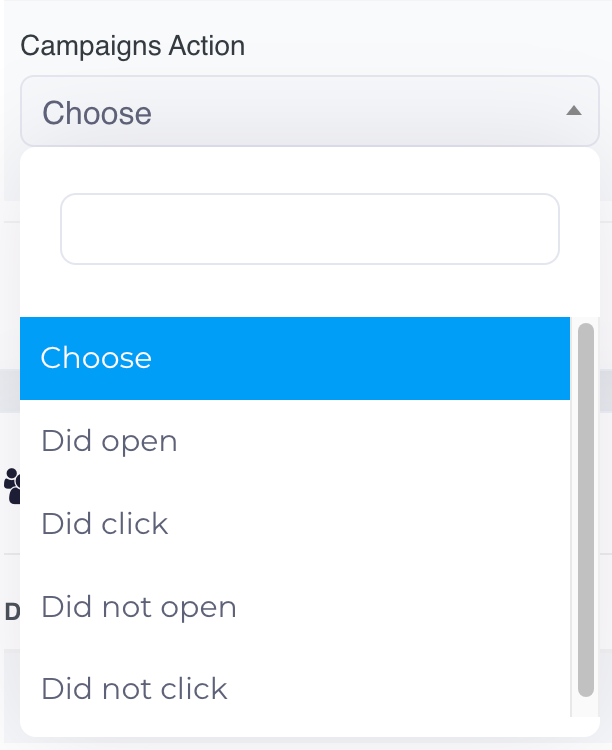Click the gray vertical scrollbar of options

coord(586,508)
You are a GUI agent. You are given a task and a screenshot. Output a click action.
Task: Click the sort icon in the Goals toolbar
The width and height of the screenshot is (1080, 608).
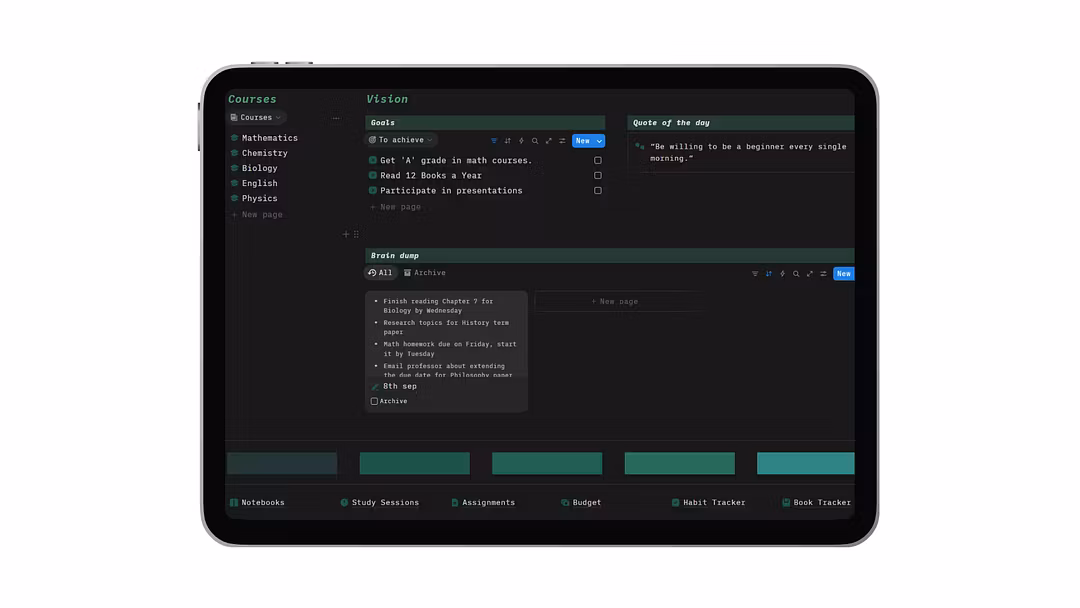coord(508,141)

● ● ● ● ●

Exactly the lines from the line with "Task: Click the" through the last line of the listing, both included, should be extracted, and the pictures left behind.

* [Result below]
Task: Click the sort icon in the Goals toolbar
The width and height of the screenshot is (1080, 608).
coord(508,141)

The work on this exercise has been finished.